# TASKS TO COMPLETE:
1/ Translate this sentence from the piece on why churches are disappearing into Spanish: "Truth in advertising -- I have not started yet on that list."
2/ Extend the piece on why churches are disappearing, picking up right after its last sentence.

::: SELECTED EXCERPT :::

The Top Thousand Reasons Why Our Churches are Disappearing
It isn’t hard to find books, blogs, magazine stories and
newspaper articles that tell us why our churches are disappearing. I searched Google for “The top
reasons church is declining”, then I pulled the top reason from each
of the first six relevant results from the list of 45,700,000 results. They are:
·
Members attend with less
frequency than they did just a few years ago.
·
The church body begins
to think “this is my church.”.
·
They’ve lost their
outward focus.
·
Not being connected in
the church and/or being revolted by gossip and turned away by conflict and
strife.
·
They are so beyond being
told that science is evil and suspect and that things like the Genesis account
of creation are to be taken, not as a spiritual explanation for the origin of
the universe, but as a scientific explanation.
·
Children's sports
activities, since both practices and competitions are increasingly
"scheduled on Sunday mornings.
Given the diversity of these
top reasons why churches are disappearing, I thought that it might take 1,000
top reasons to cover all the actual possibilities. Truth in advertising -- I have not started yet on that list.
As I read a variety of the
reasons for our church decline that have been posted and published, I admire
each author’s sincerity in drawing from their personal experience, sometimes
from many churches, and/or gathering the results of questionnaires from their
church. To say that any one
offering of reasons for the decline is wrong is simply not true, although a
given “reason” from one report is somewhat unlikely to be true for a declining
church across the country, or perhaps even across town.

::: RECORD SET :::

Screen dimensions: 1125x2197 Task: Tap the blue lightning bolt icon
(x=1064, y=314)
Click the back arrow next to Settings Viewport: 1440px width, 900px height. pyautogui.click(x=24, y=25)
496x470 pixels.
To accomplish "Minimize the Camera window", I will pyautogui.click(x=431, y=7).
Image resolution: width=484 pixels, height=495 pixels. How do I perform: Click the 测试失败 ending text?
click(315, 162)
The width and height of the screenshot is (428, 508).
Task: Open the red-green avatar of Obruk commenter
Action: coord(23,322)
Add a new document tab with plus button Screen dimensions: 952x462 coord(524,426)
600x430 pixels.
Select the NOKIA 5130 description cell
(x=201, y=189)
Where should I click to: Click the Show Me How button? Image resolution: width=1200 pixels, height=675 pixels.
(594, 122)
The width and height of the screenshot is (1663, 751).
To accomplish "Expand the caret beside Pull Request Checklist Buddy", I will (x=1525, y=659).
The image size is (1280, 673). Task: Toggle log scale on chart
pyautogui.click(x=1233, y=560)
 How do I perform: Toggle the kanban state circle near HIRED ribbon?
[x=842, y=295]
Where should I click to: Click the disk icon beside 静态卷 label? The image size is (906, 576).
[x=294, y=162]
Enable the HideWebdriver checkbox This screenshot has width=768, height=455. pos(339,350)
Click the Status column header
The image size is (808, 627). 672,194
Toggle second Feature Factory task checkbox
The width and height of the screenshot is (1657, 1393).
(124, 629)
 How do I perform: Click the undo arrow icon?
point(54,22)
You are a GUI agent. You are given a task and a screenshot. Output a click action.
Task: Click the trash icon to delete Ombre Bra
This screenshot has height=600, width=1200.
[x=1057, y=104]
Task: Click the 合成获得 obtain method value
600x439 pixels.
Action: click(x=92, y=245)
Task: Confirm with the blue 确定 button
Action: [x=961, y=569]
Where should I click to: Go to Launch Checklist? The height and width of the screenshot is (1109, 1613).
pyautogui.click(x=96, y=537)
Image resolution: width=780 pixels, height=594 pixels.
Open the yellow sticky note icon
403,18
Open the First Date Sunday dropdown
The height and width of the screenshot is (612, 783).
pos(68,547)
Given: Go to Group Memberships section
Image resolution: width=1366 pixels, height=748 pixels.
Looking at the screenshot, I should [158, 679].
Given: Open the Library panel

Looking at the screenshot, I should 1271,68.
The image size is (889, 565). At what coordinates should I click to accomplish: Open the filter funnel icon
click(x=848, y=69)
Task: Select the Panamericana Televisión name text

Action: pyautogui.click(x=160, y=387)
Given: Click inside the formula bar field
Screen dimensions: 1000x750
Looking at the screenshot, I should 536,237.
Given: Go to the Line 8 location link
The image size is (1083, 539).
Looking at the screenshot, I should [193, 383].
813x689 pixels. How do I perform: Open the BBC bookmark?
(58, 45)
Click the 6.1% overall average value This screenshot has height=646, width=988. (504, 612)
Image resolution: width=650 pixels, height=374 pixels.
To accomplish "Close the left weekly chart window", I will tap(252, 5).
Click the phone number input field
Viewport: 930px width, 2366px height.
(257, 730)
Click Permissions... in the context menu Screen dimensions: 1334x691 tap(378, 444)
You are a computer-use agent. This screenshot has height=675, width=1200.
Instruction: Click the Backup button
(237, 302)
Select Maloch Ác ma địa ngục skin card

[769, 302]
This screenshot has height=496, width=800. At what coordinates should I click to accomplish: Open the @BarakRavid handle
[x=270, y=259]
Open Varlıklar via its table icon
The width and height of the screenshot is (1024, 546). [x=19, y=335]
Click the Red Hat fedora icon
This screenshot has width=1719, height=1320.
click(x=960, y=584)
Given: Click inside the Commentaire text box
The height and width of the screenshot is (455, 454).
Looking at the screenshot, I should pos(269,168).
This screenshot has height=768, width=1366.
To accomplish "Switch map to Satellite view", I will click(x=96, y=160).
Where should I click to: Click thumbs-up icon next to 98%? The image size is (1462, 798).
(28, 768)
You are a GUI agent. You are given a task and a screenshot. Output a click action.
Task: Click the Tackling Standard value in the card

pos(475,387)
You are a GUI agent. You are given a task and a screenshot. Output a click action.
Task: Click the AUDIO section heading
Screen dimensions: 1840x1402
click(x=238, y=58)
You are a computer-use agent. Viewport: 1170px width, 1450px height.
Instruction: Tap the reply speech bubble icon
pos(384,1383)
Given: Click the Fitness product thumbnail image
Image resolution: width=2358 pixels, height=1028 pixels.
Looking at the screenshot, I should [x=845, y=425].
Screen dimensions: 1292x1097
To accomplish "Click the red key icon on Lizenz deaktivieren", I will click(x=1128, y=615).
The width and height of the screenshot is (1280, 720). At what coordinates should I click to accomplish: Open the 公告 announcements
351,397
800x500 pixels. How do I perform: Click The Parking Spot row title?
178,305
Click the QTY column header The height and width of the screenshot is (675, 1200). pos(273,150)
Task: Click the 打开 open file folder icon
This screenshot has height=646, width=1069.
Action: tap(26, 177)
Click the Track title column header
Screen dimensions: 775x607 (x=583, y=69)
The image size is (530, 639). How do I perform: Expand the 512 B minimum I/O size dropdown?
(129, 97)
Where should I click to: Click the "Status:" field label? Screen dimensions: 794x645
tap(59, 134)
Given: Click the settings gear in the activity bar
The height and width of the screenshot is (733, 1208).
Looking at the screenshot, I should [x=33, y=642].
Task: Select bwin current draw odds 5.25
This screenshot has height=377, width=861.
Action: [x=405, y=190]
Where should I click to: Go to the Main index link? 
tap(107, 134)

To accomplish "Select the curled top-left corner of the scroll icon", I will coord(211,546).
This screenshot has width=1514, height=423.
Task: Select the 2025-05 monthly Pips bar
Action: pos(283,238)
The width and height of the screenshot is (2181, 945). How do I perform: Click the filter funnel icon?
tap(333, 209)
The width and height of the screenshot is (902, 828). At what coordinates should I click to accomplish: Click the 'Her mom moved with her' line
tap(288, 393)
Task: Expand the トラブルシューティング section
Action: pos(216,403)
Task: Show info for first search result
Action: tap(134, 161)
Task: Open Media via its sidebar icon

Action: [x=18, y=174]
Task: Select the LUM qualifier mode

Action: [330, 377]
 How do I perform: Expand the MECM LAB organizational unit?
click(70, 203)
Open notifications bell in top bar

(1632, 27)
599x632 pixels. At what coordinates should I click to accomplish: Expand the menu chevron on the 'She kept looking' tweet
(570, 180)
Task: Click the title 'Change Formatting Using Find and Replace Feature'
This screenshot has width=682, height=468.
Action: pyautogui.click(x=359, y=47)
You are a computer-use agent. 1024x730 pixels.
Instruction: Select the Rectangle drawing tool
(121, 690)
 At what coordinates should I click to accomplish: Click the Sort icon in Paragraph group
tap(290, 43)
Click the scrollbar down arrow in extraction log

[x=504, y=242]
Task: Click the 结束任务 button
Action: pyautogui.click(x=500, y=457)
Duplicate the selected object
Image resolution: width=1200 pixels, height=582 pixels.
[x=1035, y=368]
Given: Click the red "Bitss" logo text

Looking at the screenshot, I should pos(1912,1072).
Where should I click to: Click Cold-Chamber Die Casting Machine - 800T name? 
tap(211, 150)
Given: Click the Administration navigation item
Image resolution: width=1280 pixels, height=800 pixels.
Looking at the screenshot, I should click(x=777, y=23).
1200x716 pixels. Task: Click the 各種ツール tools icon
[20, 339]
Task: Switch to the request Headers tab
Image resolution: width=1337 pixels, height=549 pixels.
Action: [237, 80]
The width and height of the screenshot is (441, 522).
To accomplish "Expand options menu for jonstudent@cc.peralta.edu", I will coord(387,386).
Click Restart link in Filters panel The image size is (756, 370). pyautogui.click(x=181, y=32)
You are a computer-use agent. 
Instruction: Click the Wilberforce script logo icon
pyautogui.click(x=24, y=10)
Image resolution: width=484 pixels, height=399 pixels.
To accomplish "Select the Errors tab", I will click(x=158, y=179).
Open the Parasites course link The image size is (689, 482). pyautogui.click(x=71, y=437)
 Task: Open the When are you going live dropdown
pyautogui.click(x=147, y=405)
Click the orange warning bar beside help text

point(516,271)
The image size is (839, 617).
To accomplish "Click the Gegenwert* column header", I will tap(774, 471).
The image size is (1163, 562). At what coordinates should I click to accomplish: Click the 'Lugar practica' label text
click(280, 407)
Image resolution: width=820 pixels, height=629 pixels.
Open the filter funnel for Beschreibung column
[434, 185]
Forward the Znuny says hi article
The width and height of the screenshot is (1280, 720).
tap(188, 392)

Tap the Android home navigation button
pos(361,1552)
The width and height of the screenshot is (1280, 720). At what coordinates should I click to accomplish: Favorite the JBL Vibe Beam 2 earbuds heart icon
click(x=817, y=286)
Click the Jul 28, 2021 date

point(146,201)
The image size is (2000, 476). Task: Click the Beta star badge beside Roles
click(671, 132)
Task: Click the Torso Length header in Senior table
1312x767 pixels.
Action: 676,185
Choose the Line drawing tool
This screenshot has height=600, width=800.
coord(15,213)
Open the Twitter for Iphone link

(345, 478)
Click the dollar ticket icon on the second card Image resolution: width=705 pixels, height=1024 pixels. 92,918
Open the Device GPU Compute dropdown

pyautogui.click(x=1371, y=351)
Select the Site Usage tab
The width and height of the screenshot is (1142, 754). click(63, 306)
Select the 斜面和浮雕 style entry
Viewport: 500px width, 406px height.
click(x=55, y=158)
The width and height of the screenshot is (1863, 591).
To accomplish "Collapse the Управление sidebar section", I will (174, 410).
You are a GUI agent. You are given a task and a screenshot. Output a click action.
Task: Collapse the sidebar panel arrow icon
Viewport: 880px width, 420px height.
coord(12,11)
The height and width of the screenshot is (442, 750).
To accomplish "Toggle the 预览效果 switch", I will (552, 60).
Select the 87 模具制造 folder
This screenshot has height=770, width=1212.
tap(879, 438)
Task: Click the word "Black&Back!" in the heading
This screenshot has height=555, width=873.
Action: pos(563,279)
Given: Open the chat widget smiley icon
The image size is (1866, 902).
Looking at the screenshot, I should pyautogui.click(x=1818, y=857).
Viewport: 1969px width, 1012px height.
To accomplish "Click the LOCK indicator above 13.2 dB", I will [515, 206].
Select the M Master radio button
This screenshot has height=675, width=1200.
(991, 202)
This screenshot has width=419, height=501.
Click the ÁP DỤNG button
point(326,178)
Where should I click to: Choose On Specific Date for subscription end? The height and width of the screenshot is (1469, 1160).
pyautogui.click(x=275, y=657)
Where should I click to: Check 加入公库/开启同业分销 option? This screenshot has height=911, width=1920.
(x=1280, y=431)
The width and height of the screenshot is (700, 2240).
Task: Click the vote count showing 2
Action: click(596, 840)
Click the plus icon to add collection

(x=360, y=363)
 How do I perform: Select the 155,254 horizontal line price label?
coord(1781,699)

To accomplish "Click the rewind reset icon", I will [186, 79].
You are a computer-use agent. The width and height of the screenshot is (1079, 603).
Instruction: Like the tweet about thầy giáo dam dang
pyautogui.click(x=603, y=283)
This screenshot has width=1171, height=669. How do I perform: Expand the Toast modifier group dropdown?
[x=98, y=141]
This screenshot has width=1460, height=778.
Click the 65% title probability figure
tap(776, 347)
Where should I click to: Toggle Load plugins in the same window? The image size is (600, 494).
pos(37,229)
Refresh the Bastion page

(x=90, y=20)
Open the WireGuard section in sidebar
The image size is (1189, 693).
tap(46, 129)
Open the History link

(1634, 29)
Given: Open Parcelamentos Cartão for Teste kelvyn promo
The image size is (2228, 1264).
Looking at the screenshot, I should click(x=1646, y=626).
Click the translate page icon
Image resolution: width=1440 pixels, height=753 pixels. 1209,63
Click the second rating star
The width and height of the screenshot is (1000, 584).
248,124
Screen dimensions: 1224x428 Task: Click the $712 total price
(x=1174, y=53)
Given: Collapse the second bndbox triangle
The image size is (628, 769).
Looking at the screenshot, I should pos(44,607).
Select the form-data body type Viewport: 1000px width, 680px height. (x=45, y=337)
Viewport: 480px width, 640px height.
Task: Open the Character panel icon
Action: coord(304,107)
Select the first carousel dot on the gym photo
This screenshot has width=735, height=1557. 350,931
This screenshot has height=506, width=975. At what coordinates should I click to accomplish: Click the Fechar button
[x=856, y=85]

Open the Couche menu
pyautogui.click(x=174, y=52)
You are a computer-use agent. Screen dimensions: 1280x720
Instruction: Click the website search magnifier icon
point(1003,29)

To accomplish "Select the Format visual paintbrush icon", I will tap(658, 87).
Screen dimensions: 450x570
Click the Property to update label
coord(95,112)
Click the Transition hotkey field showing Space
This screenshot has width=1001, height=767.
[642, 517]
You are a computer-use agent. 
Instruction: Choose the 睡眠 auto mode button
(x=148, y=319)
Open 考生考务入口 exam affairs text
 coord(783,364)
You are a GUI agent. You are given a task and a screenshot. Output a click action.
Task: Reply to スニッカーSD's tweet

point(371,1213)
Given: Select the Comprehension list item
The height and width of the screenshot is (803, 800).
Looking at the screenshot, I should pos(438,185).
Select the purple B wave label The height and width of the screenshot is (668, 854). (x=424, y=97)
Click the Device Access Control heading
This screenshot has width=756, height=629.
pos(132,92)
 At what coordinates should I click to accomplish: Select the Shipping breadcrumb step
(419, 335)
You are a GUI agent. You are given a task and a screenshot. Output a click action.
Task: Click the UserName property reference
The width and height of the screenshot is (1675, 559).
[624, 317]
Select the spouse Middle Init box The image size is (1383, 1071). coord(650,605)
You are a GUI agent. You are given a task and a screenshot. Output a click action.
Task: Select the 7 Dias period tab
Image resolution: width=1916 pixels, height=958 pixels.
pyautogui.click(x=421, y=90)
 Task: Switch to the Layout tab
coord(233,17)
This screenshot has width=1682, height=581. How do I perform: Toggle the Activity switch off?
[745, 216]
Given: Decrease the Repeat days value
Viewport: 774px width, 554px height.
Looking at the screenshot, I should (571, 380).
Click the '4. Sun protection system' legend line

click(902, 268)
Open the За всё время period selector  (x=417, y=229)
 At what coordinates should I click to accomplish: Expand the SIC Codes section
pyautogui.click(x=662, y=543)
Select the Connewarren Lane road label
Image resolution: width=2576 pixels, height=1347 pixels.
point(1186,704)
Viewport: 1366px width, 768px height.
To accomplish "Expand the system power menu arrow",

:::

# WRITTEN RESPONSES:
1/ Para ser sincero -- todavía no he empezado esa lista.

2/
So what are we who worry
about the decline to do? I am not
willing to give up. As an older
adult I am aware of the incredible importance of church for so many of us older
adults as we face increasing changes in ourselves, our family and friends and
the places that we would like to frequent. To loose our church is to loose our way.
With all due respect to those
who want to argue “Who is the purist of them all?”, it seems less important to
me that we dialog about the nuances of belief, then that we have conversations
together about what is truly needed to stop our congregational bleeding.
Who out there has the
resources to address this issue church-wide? Who has the skills to develop a national/regional online
system plus local face-to-face conversation -- so that together we can make a
difference? Can we get started
before there are only a handful of us left?